I’ve seen nations rise and fall. I’ve heard their stories, heard them all. But love’s the only engine of survival.’ Farewell, Leonard Cohen”.

Nice tribute, huh, quoting from The Future, by LC himself? And where, of all places, does the tribute come from?

Why, none other than the Board of Deputies. That’s right, the Board, the elected representative body of British Jewry, which tweeted this lyric as part of the outpouring of tributes in response to the veteran singer-songwriter’s death last week.

I couldn’t decide whether to laugh or cry when I read this tweet. I tried hard to visualise some of the more venerable deputies getting “down with the kids” as the Board clambered on to the Cohen tributes bandwagon, seeking, perhaps, to proclaim its street cred.

It was fair enough for Israel’s President Reuven Rivlin and — yes, though I’m no fan of his, Bibi Netanyahu — to issue warm statements after Leonard Cohen’s death. Cohen regarded himself as a son of Israel, toured the country during the Yom Kippur War with Ariel Sharon at his side, and came back for a last triumphant concert in 2009 in Tel Aviv, with the words of his songs sung with avid devotion by a rapt crowd, many of them in uniform.

So, well done, Ruby and Bibi for saying the right things.

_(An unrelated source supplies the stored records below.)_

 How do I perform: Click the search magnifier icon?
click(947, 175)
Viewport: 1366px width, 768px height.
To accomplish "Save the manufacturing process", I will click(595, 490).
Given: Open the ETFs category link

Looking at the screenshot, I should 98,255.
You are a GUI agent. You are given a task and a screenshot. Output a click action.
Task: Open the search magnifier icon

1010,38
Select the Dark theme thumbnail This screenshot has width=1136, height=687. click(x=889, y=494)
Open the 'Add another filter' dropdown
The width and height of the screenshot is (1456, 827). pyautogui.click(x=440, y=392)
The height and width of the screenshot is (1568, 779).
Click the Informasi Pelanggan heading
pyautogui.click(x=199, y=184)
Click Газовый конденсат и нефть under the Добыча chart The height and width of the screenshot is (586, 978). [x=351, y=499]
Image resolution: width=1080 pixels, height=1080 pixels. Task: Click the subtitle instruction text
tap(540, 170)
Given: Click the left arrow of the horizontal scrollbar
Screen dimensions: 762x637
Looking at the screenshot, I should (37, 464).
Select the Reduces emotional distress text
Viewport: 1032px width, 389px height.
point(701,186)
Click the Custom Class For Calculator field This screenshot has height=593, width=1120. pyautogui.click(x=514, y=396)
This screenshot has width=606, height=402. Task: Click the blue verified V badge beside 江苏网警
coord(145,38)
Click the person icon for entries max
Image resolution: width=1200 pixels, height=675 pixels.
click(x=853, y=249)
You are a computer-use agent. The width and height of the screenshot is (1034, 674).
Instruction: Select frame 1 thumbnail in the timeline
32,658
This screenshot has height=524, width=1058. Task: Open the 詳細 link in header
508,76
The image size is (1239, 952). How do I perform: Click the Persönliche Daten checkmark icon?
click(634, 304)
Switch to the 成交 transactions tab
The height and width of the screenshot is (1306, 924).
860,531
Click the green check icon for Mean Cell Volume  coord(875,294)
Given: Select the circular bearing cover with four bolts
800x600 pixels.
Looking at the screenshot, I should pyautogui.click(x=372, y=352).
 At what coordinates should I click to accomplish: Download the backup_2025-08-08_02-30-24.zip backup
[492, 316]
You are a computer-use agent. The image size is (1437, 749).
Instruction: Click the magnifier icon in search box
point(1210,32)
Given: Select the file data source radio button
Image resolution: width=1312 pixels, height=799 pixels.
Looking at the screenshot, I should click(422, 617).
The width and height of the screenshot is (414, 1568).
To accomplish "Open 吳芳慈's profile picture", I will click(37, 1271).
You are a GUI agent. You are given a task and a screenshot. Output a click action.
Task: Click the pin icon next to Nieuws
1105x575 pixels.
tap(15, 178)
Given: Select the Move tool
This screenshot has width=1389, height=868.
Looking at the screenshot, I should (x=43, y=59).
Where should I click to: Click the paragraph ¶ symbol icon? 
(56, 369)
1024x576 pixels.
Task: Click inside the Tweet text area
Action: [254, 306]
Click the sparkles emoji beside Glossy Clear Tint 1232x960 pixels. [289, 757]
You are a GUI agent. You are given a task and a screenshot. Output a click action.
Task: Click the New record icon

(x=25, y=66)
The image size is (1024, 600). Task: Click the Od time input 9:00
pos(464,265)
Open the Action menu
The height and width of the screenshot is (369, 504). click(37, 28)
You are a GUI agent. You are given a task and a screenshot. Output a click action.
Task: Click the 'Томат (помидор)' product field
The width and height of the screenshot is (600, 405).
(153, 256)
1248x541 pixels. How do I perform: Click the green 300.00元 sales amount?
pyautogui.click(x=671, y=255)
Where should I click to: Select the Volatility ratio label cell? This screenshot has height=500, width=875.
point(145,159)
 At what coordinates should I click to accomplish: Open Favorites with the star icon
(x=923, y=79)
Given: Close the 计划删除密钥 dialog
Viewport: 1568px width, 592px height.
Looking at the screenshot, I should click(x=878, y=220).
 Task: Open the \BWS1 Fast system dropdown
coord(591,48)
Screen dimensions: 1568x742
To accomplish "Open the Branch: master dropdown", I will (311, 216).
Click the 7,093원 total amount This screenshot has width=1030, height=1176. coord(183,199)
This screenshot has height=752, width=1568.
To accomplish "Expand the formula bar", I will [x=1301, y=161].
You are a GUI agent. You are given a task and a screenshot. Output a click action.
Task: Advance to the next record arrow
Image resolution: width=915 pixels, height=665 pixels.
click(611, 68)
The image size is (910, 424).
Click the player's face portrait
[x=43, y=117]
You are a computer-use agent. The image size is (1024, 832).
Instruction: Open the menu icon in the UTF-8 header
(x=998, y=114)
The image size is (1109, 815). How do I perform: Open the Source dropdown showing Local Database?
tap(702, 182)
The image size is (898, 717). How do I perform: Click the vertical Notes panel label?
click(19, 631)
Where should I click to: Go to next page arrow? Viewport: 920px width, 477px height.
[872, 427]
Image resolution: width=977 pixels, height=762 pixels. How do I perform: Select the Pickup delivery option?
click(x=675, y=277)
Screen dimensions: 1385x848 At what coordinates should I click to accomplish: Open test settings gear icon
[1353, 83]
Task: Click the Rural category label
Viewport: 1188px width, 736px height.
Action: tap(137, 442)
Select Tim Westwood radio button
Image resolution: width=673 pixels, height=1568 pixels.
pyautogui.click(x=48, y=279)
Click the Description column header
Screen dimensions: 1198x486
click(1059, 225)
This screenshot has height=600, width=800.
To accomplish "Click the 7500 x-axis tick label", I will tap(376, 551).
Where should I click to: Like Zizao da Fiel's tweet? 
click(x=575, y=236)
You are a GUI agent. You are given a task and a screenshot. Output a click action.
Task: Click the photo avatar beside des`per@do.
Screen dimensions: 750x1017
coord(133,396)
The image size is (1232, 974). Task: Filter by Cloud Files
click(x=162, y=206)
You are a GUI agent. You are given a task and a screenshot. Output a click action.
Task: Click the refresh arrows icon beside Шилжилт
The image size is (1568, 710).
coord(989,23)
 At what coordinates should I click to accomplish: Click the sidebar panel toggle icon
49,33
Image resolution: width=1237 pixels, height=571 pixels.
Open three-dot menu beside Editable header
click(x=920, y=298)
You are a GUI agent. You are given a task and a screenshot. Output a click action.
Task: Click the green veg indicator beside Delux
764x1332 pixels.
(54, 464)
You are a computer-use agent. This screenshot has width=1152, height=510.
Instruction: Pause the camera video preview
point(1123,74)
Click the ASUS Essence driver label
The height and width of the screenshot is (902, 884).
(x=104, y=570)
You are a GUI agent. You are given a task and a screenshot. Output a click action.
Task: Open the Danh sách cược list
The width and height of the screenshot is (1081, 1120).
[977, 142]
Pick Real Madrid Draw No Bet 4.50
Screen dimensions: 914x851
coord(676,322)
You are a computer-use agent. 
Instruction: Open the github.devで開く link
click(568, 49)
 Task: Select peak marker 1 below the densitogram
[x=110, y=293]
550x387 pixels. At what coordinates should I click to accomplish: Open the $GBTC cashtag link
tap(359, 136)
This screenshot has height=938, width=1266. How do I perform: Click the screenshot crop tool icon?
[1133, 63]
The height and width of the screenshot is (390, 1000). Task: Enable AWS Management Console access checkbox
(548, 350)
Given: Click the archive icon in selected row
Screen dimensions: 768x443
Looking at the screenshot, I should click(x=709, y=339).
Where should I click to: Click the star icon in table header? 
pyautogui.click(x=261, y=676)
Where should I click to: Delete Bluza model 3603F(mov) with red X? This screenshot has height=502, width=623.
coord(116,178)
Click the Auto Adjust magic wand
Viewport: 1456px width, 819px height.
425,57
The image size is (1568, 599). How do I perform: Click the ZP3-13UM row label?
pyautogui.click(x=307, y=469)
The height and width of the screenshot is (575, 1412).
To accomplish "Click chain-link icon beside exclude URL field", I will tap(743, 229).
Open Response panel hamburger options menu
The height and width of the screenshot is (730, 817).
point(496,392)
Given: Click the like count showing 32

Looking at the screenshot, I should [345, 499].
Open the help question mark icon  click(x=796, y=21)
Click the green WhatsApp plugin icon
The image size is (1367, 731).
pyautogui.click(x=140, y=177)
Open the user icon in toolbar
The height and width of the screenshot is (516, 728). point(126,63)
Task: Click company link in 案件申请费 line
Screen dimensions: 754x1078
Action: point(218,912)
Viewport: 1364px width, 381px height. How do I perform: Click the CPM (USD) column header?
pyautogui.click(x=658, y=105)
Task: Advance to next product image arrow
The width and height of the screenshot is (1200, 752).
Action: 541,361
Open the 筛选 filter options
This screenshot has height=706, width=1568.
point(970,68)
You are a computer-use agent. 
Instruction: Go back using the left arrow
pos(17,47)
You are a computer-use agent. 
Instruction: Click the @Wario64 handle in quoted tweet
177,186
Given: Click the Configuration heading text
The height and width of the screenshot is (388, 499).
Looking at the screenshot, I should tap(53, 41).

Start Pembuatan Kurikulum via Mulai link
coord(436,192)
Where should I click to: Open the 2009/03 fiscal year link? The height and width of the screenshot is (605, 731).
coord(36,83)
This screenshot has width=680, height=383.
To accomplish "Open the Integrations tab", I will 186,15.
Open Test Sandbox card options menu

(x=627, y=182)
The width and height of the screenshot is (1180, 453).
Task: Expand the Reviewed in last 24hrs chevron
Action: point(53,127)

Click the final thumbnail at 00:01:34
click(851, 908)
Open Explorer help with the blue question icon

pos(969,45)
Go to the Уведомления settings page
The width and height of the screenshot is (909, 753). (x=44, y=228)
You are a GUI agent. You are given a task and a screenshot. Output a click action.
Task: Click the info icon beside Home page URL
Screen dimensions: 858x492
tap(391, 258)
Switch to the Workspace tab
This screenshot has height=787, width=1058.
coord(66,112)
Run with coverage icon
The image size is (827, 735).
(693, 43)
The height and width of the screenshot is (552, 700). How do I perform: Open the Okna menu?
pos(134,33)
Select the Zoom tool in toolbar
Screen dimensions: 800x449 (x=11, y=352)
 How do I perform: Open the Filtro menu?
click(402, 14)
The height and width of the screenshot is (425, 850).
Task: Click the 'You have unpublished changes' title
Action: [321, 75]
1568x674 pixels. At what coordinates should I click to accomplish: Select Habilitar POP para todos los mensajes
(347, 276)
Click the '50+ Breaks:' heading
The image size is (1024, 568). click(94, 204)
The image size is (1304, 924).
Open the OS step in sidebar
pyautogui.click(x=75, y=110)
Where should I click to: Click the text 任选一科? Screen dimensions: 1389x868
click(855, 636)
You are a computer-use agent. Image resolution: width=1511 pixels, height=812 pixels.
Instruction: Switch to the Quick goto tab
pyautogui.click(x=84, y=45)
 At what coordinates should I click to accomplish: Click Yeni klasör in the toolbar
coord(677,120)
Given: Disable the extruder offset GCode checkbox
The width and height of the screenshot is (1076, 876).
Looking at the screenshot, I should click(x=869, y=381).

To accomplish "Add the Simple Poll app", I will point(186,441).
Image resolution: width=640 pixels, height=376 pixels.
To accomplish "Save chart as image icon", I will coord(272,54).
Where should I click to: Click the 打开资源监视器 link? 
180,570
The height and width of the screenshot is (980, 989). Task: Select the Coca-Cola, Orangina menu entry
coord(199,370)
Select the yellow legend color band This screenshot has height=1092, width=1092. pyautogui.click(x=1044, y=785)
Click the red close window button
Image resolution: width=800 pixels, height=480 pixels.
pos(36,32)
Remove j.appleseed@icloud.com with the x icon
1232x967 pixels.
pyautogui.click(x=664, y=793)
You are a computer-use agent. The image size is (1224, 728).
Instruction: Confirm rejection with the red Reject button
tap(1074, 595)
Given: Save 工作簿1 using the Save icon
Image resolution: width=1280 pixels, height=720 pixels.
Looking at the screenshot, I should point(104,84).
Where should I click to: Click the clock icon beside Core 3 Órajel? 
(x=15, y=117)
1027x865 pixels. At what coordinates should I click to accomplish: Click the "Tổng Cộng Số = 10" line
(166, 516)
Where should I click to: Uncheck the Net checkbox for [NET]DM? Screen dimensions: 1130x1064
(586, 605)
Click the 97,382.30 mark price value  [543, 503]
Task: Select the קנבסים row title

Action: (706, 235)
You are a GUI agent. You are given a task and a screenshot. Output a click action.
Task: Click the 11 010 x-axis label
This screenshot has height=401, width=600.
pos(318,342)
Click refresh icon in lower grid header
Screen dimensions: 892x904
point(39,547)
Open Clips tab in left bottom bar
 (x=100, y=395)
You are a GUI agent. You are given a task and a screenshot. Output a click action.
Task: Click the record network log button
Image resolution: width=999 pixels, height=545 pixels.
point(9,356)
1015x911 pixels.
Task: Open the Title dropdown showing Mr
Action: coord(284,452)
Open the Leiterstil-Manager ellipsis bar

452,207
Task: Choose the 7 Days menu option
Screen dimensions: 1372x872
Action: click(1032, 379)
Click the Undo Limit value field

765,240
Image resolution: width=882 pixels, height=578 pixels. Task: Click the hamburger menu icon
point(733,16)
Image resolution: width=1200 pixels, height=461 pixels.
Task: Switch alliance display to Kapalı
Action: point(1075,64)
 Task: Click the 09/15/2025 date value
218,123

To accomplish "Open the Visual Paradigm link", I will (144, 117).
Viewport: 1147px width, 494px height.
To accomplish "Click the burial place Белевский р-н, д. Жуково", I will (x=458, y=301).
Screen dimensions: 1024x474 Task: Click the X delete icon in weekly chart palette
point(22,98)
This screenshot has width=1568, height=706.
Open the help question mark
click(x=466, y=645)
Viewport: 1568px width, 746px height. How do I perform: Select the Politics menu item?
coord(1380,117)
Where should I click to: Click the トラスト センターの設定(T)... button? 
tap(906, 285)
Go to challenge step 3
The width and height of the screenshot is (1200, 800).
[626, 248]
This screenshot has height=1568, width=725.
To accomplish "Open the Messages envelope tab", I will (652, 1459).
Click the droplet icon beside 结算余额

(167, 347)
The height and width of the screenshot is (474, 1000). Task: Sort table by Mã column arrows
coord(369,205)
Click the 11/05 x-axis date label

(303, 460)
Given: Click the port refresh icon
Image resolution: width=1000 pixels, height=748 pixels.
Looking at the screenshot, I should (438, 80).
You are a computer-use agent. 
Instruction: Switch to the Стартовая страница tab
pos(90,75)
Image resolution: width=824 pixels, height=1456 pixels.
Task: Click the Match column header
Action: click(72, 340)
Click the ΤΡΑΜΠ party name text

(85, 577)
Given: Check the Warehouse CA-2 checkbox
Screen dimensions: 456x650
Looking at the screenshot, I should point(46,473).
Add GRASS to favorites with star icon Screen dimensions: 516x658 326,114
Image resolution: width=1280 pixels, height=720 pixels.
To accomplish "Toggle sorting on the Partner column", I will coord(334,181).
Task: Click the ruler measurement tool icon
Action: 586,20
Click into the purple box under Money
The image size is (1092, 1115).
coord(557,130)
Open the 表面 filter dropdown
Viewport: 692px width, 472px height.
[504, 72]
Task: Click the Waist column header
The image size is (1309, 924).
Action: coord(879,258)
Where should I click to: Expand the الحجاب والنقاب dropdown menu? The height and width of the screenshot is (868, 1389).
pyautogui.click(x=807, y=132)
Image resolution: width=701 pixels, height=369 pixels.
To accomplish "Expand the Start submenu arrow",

Made a pleasant change in among all the warmongering rhetoric we hear too often. But the Board? Forgive me, but exactly what dog does the Board have in this fight?

Then I read about the row relating to the decision of the president of the Board, Jonathan Arkush, to congratulate Donald Trump on securing the American presidency.

Anodyne as Arkush’s statement may have been — “I would like to congratulate Donald Trump on his victory. After a divisive campaign, I hope that Mr Trump will move to build bridges and ensure that America’s standing as a beacon of progress, tolerance and free thinking remains strong” — there is certainly scope for wondering what on earth he was thinking.

Quite apart from Trump’s hate-filled, venomous racism during his “divisive campaign”, a worrying amount of which was levelled at Jews, what on earth is the Board of Deputies doing when it sends out statements on world developments over which it cannot have the slightest influence?

Pleasingly, there was an immediate response from deputies themselves. “I don’t think it’s the Board of Deputies’ job to congratulate Donald Trump on his election, and I’m sure the Jewish community will agree with me,” tweeted deputy Tal Ofer. Deputy Ella Rose, a former student leader and one of almost 200 people who complained bitterly to Arkush, wrote: “No words for how badly this statement is judged. I’m embarrassed to be a deputy.”

Probably Rose will get over her embarrassment and Arkush may well reflect for several more moments before issuing another statement where the Board has no direct relevance. Leave shooting from the lip to Trump, is my advice.

These latest outpourings felt somewhat like being trapped on a moving vehicle with someone who has seized the microphone and insists on making interminable pronouncements as the world goes by.

In other words, just because you can, doesn’t mean you should.